## Start Dataset rows

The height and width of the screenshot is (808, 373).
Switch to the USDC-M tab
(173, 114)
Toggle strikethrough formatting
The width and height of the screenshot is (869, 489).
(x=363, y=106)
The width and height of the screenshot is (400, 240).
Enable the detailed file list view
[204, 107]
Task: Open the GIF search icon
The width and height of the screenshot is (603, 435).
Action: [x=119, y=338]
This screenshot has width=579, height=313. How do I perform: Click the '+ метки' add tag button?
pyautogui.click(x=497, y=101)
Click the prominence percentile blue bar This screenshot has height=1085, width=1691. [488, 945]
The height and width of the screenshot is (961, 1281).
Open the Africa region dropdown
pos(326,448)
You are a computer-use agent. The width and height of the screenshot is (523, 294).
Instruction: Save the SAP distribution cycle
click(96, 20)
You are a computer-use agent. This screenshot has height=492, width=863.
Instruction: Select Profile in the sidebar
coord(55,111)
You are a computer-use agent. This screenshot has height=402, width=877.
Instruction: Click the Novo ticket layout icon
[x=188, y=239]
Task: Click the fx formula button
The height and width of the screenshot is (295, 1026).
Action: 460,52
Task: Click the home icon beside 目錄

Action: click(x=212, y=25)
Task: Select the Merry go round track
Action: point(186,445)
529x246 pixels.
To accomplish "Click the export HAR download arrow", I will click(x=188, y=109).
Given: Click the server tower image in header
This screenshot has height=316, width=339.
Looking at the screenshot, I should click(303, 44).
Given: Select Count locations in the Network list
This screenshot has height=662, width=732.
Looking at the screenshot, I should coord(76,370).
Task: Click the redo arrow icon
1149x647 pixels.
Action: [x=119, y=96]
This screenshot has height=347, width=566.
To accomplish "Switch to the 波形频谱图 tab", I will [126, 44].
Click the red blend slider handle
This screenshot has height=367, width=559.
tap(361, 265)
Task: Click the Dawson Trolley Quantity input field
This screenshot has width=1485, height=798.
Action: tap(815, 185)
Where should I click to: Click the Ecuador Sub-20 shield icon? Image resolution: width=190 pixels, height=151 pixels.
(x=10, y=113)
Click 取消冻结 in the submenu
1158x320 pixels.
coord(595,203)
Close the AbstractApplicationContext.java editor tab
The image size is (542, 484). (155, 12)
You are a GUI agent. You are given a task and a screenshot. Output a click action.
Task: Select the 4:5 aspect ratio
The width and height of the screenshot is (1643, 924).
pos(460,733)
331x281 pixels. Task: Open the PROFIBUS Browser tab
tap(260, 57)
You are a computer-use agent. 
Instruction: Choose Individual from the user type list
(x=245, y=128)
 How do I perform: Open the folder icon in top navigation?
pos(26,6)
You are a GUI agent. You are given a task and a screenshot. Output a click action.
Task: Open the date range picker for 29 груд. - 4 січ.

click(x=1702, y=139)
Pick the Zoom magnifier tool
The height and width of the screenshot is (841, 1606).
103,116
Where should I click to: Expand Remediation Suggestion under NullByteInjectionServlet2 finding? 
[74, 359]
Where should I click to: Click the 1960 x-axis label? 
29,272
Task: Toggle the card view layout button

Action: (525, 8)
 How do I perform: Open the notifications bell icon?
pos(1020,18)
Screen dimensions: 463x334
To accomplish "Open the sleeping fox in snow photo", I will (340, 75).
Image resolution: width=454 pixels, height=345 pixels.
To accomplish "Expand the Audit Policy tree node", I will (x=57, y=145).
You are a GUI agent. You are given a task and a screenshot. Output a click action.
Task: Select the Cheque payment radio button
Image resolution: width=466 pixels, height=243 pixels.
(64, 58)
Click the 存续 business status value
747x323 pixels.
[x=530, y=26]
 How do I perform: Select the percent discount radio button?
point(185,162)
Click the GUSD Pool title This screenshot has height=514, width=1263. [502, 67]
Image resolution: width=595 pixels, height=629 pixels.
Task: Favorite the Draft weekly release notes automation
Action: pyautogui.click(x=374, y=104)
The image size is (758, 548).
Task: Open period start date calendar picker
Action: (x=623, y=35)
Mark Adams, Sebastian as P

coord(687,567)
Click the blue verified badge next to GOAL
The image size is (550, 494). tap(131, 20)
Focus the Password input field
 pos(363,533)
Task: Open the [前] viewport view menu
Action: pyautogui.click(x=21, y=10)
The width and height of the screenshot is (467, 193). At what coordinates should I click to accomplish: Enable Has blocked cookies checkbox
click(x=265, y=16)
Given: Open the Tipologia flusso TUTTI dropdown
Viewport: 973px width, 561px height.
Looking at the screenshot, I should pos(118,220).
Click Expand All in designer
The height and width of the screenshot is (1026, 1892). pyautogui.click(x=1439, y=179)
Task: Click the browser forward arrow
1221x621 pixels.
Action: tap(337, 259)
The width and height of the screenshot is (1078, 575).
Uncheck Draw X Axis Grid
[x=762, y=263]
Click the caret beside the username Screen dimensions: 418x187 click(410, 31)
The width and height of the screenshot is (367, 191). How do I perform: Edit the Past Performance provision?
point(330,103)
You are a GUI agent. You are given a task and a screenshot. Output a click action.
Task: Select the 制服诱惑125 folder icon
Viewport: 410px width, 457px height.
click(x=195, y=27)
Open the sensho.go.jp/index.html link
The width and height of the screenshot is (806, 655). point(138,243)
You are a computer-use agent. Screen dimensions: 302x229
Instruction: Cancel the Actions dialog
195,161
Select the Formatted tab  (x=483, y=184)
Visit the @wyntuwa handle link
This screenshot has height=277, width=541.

## End Dataset rows

Work to complete
Please copy the lines of data verbatim, everything from the line containing "Mark Adams, Sebastian as P" down to the line containing "The height and width of the screenshot is (1026, 1892).", with both of those lines included.

Worked solution
Mark Adams, Sebastian as P

coord(687,567)
Click the blue verified badge next to GOAL
The image size is (550, 494). tap(131, 20)
Focus the Password input field
 pos(363,533)
Task: Open the [前] viewport view menu
Action: pyautogui.click(x=21, y=10)
The width and height of the screenshot is (467, 193). At what coordinates should I click to accomplish: Enable Has blocked cookies checkbox
click(x=265, y=16)
Given: Open the Tipologia flusso TUTTI dropdown
Viewport: 973px width, 561px height.
Looking at the screenshot, I should pos(118,220).
Click Expand All in designer
The height and width of the screenshot is (1026, 1892). pyautogui.click(x=1439, y=179)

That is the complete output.